— Begin Material for this exercise —

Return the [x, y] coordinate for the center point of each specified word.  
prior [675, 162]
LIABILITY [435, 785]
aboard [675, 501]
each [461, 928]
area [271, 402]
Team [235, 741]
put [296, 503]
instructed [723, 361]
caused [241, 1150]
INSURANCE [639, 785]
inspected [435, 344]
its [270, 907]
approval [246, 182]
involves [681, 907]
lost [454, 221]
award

— End Material for this exercise —

Brief: Please arrange all the rows above as a numbered list, leaving out any blank lines.

Full answer:
1. Return the [x, y] coordinate for the center point of each specified word.  
2. prior [675, 162]
3. LIABILITY [435, 785]
4. aboard [675, 501]
5. each [461, 928]
6. area [271, 402]
7. Team [235, 741]
8. put [296, 503]
9. instructed [723, 361]
10. caused [241, 1150]
11. INSURANCE [639, 785]
12. inspected [435, 344]
13. its [270, 907]
14. approval [246, 182]
15. involves [681, 907]
16. lost [454, 221]
17. award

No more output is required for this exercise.